Video editing on Linux

I haven’t done or tried it since a while, but “Today’s Big Story” on LXer with its headline “The current state of video editing on Linux” grabbed my attention. And the article on opensource.com gives some nice links to learn Blender – I should watch a couple of these, since I was a bit overwhelmed by that program in the past.

The best thing about Linux, again and again? That this is all just an ‘apt-get install‘ away, at least on Debian (and/or on Ubuntu)… 🙂

4 Replies to “Video editing on Linux”

  1. Unfortunately video editing on Linux platform is a pain. Blender in general is a software for 3D modelling, not really NLE and some simple tasks are really complicated when compared to for example Kdenlive. The most user friendly and advanced NLE is still Kdenlive. Unfortunately for me it was terribly unstable and slow. I ended (unfortunately) with VirtualBox Windows virtual machine and Sony Vegas software. It is much much more stable and reliable. And ironically much faster (especially with VFX and videoscopes enabled) than natively running Kdenlive.
    BTW. Greetings from IBM. 🙂 I don’t see you online on SameTime. 🙂

  2. Rafal,

    thanks for your comment. Regarding video editing on Linux, I can imagine that it’s a pain as you write (haven’t tried it since a while).
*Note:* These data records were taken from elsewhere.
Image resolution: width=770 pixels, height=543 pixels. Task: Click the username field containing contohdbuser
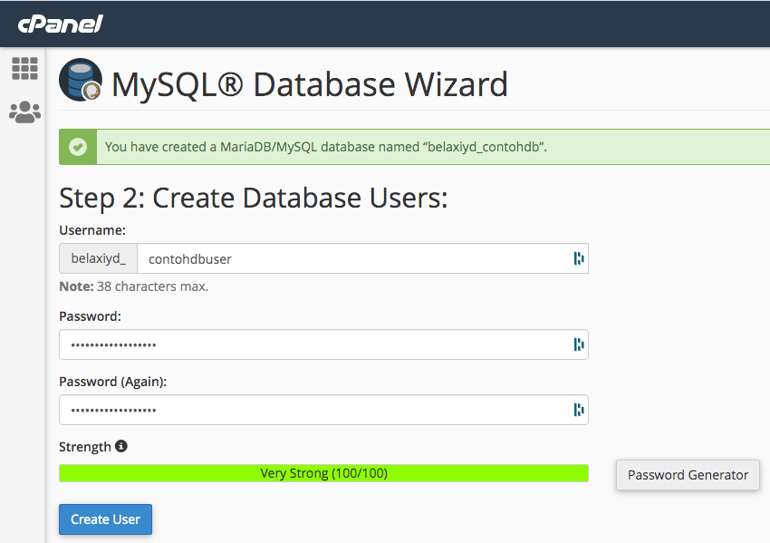[363, 258]
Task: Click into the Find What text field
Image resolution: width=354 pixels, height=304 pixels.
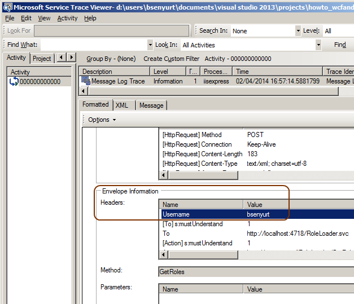Action: pyautogui.click(x=93, y=45)
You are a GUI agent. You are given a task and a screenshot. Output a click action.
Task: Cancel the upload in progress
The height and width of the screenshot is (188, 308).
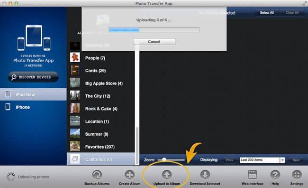tap(154, 42)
Even for basic photo editing with programs like Lightroom, the recommendation is always a Mac Pro with at least (!) 6 cores and 32GB RAM. I have an older quad core with 8GB or RAM, and Linux – that’s why I never tried anything like Lightroom. I guess that for Final Cut Pro you’d need even more, and for me this is only a hobby.

    Kdenlive doesn’t run that good on Debian stable (or it wasn’t even available due to some library dependencies), so I also didn’t try that since a while.
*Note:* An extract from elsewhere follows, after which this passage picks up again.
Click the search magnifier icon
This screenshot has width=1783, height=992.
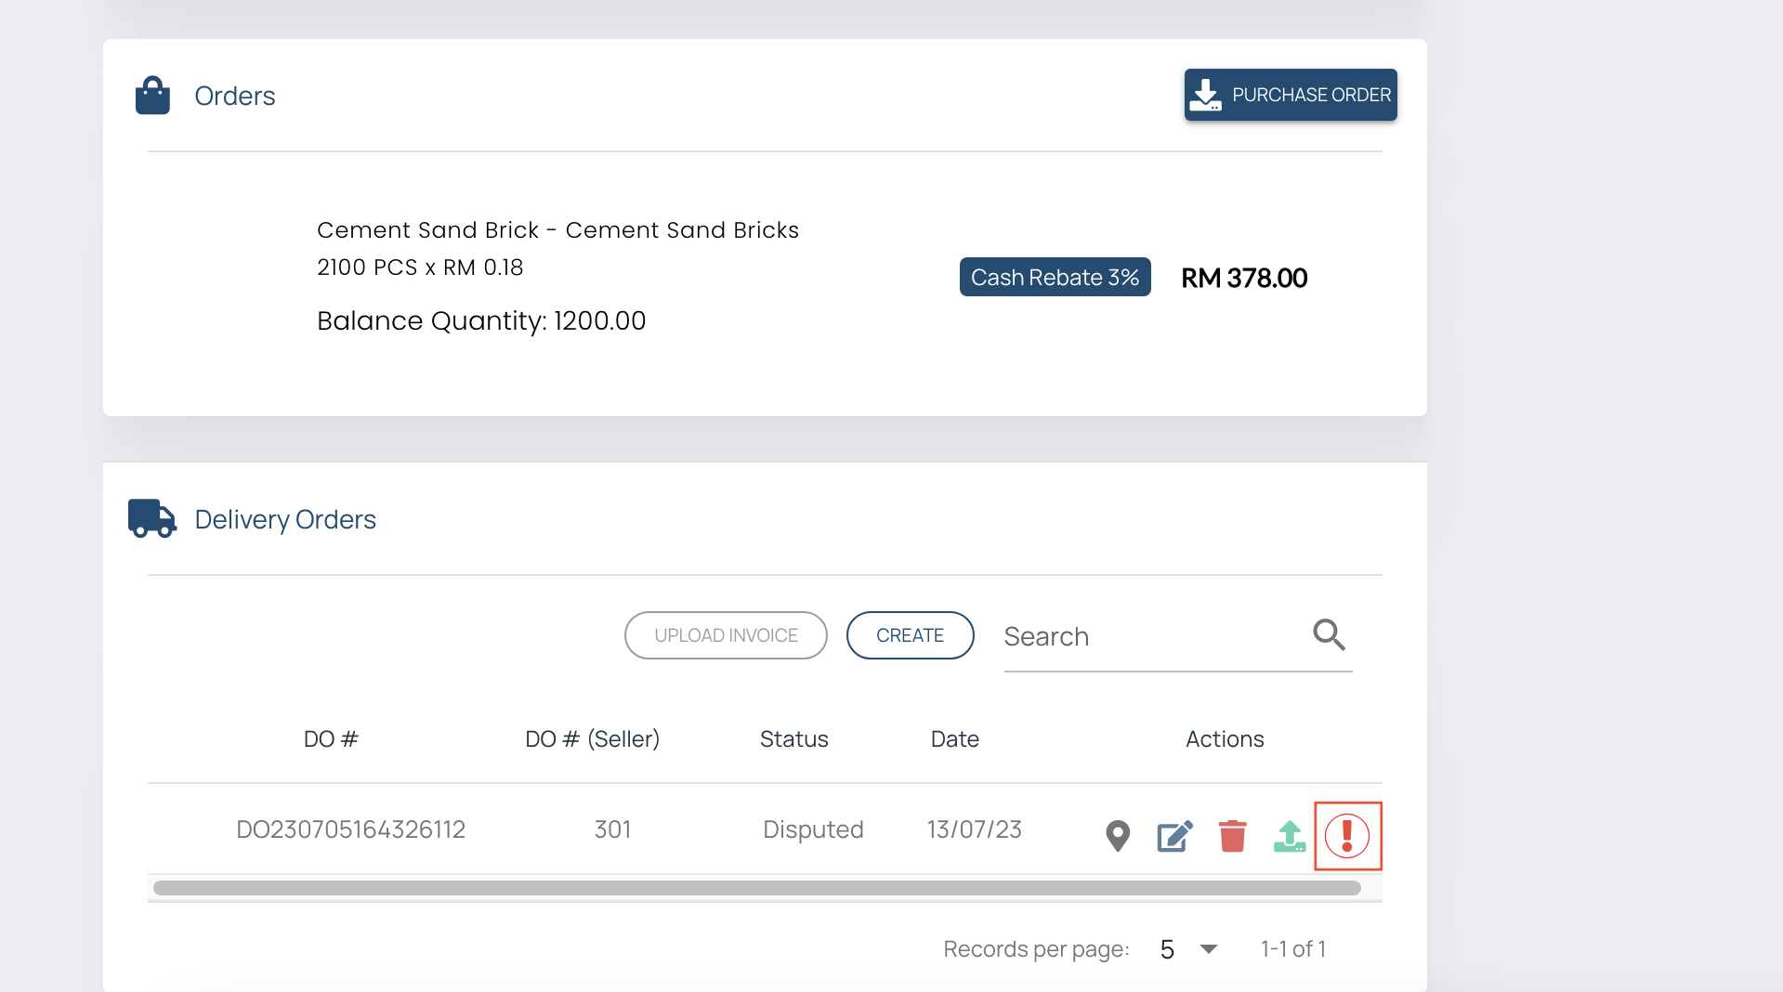tap(1329, 635)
    Oh, about Sametime: I have a whitelist, and added you to it yesterday. So now you should be able to “see” me at work.

    Cheers colleague,
    Wolfgang

    1. As for video/photo editing I have i7 processor and 32GB of RAM. My virtual machine with Windows 8.1 has two cores assigned and about 10GB of RAM. On this configuration i run Lightroom, Photoshop and Sony Vegas with quite reasonable performance. Previously I had Core 2 Quad and the performance was also acceptable, although Sony Vegas playback was more choppy. But in fact Lightroom doesn’t require very high end hardware and tons of RAM if you are not very demanding about fluid and smooth workflow. On my Core2Quad I had 10GB of RAM total and VM has 4GB of the memory assigned and there was no problem with Lightroom use.
      Being honest, I use Linux for a quite long time on every computer I have. I’m intrested in photography (also m43 and also Olympus e-pl5 🙂 ) and tried a lot of opensource software for photo and video editing. In case of photography I have to admit that Lightroom is simply brilliant. It has two main features that make it great piece of software: local adjustmens (with brush, gradient filter etc.) and local database storing all these changes (even locally made with brush). You can go back to every single photo you made and revert or change every single correction. The closest opensource project is I think “darktable”. But I’ve never managed to get the correct colours and other adjustments with this ease.
      From the other side I love Linux overall, I love MPD (music player daemon) and I love Freeplane (mindmap software). 🙂

      Thanks for adding me to the whitelist. 🙂

      PS Yesterday I received used Olympus 60mm 2.8 macro. What a great piece of glass!

      Regards,
      Rafal G.

  3. Hmmm I have a Core2Q with 8GB, 3GB of which I have dedicated to a virtual Win7 image when that runs. I might give it a try, thanks for the tip.

    And yes, that Oly 60mm Macro seems to be good. Ming Thein loved it, a former colleague of mine (from Bremen) even prefers it to the 75mm (maybe he had a bad one, dunno how he couldn’t be happy with it).